(Solved) | Black-Scholes Option Pricing

Black-Scholes Option Pricing - Python for Finance

The module should contain a class `SimpleOption` that will satisfy the following documentation. The option class here is super trivial, but it demonstrates an architectural approach: encapsulate assets via their contract terms, and pass that to pricing and risk functions. A slightly more advanced approach would have a similar data container for the "market environment" (prices, risk free rate, volatilities...) that would also be passed to those functions.

```

class SimpleOption

Simple option contract class capturing the key features of a put or call option. This is just a simple data container.

Parameters

----------

strike : float

strike price for option

is_call : boolean, default True

flag for indicating if the option is a put or a call.

True for call, False for put

Attributes

----------

strike : float

strike price for option

is_call : boolean

flag for indicating if the option is a put or a call.

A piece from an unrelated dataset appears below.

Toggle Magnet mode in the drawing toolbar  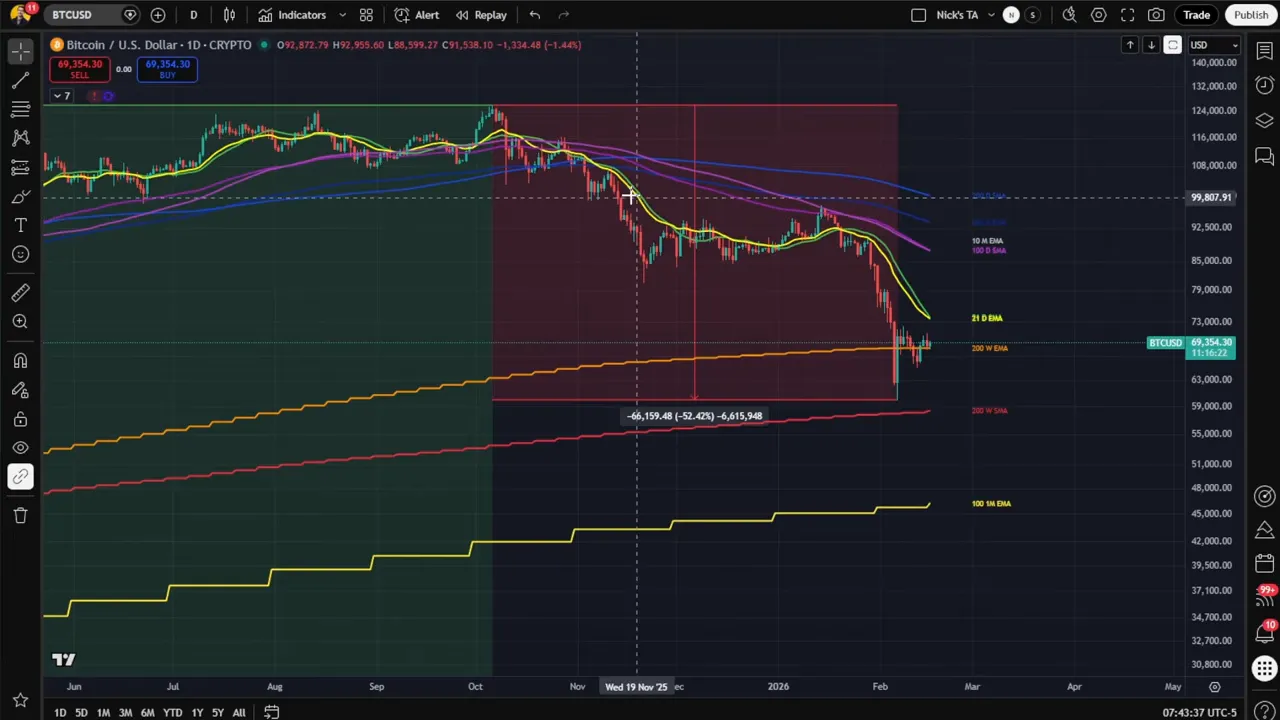point(20,361)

True for call, False for put

```

The module should also contain the three following methods, and should satisfy the following documentation:

```

bs_price(option, spot, ttm, vol, rate)

Black-Scholes option price for the given market values.

Parameters

----------

option : SimpleOption

The option to price

spot: float

Current spot price of underlying stock

ttm : float

remaining time to maturity in years

vol : float

annualized volatility of the option's underlying stock

15% would be passed as 5.0 and not 0.15

rate : float

annualized riskfree interest rate, as a percent

5% would be passed as 5.0 and not 0.05

Returns

-------

price : float

The Black-Schole price for this option

bs_implied_vol(option, spot, ttm, price, rate)

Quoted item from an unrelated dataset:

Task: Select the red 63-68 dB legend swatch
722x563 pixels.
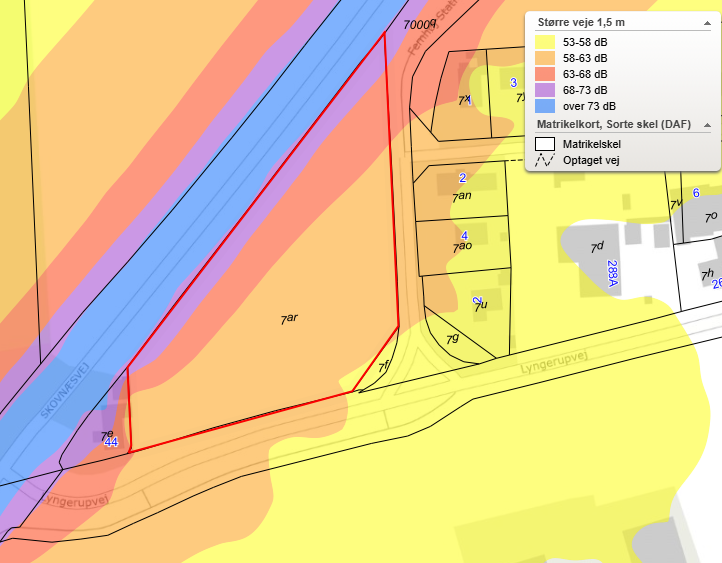Action: coord(545,74)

Black-Scholes implied volatility for the given market values.

Parameters

----------

option : SimpleOption

The option to price

spot: float

Current spot price of underlying stock

ttm : float

remaining time to maturity in years

price : float

current price of option

rate : float

annualized riskfree interest rate, as a percent

5% would be passed as 5.0 and not 0.05

Returns

-------

vol : float

The Black-Schole implied volatility for this option

bs_greeks(option, spot, ttm, vol, rate)

Black-Scholes "greeks" for the given values.

Parameters

----------

option : SimpleOption

The option underlying the calculations

spot: float

Current spot price of underlying stock

ttm : float

remaining time to maturity in years

vol : float

annualized volatility of the option's underlying stock

15% would be passed as 5.0 and not 0.15

rate : float

annualized riskfree interest rate, as a percent

5% would be passed as 5.0 and not 0.05

Returns

-------

(delta, vega, theta, gamma) : tuple(float)

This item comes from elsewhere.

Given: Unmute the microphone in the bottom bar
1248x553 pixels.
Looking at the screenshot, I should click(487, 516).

The Black-Scholes sensitivities to various parameters.

delta : sensitivity to change in stock price

vega : sensitivity to change in volatility

theta : instantaneous "time-decay" sensitivity

gamma : sensitivity of the option delta to change in stock price

```

## Basic tests

* A call with zero time-to-maturity has value max(0, price-strike), and a put with zero ttm has value max(0, strike-price).

* Put-call parity implies that $\Delta(call) - \Delta(put) = 1$ for a put and a call written against the same stock having the same strike and maturity (under the same market assumptions about volatitility and the risk-free rate, naturally).